- Task instructions:
Can you return all of the material below, every line unchanged?

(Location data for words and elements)
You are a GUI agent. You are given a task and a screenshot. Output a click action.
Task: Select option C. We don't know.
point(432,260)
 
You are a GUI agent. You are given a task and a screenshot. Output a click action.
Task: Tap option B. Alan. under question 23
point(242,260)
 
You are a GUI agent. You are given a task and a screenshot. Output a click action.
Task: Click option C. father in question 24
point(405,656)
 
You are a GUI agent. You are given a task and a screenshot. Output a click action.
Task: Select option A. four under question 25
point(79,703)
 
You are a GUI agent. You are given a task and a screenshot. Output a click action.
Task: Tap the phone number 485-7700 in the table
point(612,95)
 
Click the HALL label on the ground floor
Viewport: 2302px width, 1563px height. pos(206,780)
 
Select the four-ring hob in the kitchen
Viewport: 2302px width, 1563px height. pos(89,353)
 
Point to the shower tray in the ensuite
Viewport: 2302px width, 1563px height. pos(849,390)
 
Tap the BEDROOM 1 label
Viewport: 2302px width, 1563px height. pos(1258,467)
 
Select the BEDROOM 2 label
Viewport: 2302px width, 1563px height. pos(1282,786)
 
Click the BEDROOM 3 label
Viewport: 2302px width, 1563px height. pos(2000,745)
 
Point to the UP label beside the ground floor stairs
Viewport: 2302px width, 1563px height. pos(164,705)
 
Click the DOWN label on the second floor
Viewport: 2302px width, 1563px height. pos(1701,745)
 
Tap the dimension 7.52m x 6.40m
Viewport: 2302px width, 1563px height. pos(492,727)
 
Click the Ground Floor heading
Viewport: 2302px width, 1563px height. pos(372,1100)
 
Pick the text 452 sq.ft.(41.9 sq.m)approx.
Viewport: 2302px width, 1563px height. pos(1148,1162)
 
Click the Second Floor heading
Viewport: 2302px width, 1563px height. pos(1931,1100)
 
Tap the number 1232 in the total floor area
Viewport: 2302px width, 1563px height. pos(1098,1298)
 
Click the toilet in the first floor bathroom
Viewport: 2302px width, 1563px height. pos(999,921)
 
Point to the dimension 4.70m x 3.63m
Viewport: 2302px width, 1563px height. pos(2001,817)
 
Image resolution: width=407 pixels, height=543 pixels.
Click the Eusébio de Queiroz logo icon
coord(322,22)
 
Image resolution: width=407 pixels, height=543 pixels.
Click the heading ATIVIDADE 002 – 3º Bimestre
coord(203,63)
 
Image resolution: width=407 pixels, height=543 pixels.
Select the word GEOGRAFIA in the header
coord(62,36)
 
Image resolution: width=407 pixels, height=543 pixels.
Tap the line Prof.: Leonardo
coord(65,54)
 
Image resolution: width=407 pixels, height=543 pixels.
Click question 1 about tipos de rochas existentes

- Finished exercise:
You are a GUI agent. You are given a task and a screenshot. Output a click action.
Task: Select option C. We don't know.
point(432,260)
 
You are a GUI agent. You are given a task and a screenshot. Output a click action.
Task: Tap option B. Alan. under question 23
point(242,260)
 
You are a GUI agent. You are given a task and a screenshot. Output a click action.
Task: Click option C. father in question 24
point(405,656)
 
You are a GUI agent. You are given a task and a screenshot. Output a click action.
Task: Select option A. four under question 25
point(79,703)
 
You are a GUI agent. You are given a task and a screenshot. Output a click action.
Task: Tap the phone number 485-7700 in the table
point(612,95)
 
Click the HALL label on the ground floor
Viewport: 2302px width, 1563px height. pos(206,780)
 
Select the four-ring hob in the kitchen
Viewport: 2302px width, 1563px height. pos(89,353)
 
Point to the shower tray in the ensuite
Viewport: 2302px width, 1563px height. pos(849,390)
 
Tap the BEDROOM 1 label
Viewport: 2302px width, 1563px height. pos(1258,467)
 
Select the BEDROOM 2 label
Viewport: 2302px width, 1563px height. pos(1282,786)
 
Click the BEDROOM 3 label
Viewport: 2302px width, 1563px height. pos(2000,745)
 
Point to the UP label beside the ground floor stairs
Viewport: 2302px width, 1563px height. pos(164,705)
 
Click the DOWN label on the second floor
Viewport: 2302px width, 1563px height. pos(1701,745)
 
Tap the dimension 7.52m x 6.40m
Viewport: 2302px width, 1563px height. pos(492,727)
 
Click the Ground Floor heading
Viewport: 2302px width, 1563px height. pos(372,1100)
 
Pick the text 452 sq.ft.(41.9 sq.m)approx.
Viewport: 2302px width, 1563px height. pos(1148,1162)
 
Click the Second Floor heading
Viewport: 2302px width, 1563px height. pos(1931,1100)
 
Tap the number 1232 in the total floor area
Viewport: 2302px width, 1563px height. pos(1098,1298)
 
Click the toilet in the first floor bathroom
Viewport: 2302px width, 1563px height. pos(999,921)
 
Point to the dimension 4.70m x 3.63m
Viewport: 2302px width, 1563px height. pos(2001,817)
 
Image resolution: width=407 pixels, height=543 pixels.
Click the Eusébio de Queiroz logo icon
coord(322,22)
 
Image resolution: width=407 pixels, height=543 pixels.
Click the heading ATIVIDADE 002 – 3º Bimestre
coord(203,63)
 
Image resolution: width=407 pixels, height=543 pixels.
Select the word GEOGRAFIA in the header
coord(62,36)
 
Image resolution: width=407 pixels, height=543 pixels.
Tap the line Prof.: Leonardo
coord(65,54)
 
Image resolution: width=407 pixels, height=543 pixels.
Click question 1 about tipos de rochas existentes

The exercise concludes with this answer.